Copy out the data line by line exactly, from its start to the line bearing "This screenshot has height=441, width=1025.", inclusive.
Content starts
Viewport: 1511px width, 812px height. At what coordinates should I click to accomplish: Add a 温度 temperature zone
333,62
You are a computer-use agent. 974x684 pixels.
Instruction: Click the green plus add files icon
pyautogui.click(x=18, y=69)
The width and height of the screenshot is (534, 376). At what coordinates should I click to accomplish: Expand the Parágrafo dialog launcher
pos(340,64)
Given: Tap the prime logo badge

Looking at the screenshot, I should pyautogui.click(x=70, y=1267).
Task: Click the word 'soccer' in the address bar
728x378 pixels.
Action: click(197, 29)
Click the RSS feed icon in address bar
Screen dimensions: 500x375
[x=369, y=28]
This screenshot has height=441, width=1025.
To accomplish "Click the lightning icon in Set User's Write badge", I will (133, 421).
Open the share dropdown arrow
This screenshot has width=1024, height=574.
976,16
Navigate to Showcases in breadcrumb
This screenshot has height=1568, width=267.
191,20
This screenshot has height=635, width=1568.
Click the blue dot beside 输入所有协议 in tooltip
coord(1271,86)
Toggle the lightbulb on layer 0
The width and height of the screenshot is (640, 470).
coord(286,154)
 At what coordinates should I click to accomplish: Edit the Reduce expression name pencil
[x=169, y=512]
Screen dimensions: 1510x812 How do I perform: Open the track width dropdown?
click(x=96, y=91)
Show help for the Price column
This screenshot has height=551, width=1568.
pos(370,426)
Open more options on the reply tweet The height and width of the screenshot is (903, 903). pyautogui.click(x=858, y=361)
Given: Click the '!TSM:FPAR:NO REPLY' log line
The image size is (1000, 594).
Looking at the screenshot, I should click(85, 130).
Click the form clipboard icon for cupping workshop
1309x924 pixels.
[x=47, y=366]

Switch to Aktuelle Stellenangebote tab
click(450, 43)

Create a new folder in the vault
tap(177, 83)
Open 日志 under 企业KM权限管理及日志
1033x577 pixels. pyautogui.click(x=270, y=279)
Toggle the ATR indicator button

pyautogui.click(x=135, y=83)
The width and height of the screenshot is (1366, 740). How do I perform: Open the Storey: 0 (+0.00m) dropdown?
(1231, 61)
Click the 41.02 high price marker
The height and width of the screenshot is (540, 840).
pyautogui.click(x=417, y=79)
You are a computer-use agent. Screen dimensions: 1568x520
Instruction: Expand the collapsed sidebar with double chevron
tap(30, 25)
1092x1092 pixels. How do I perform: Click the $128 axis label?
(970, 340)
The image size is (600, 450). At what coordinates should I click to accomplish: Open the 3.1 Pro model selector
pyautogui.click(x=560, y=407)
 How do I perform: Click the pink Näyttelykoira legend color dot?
Content ends
» Reply to the task
Viewport: 1511px width, 812px height. At what coordinates should I click to accomplish: Add a 温度 temperature zone
333,62
You are a computer-use agent. 974x684 pixels.
Instruction: Click the green plus add files icon
pyautogui.click(x=18, y=69)
The width and height of the screenshot is (534, 376). At what coordinates should I click to accomplish: Expand the Parágrafo dialog launcher
pos(340,64)
Given: Tap the prime logo badge

Looking at the screenshot, I should pyautogui.click(x=70, y=1267).
Task: Click the word 'soccer' in the address bar
728x378 pixels.
Action: click(197, 29)
Click the RSS feed icon in address bar
Screen dimensions: 500x375
[x=369, y=28]
This screenshot has height=441, width=1025.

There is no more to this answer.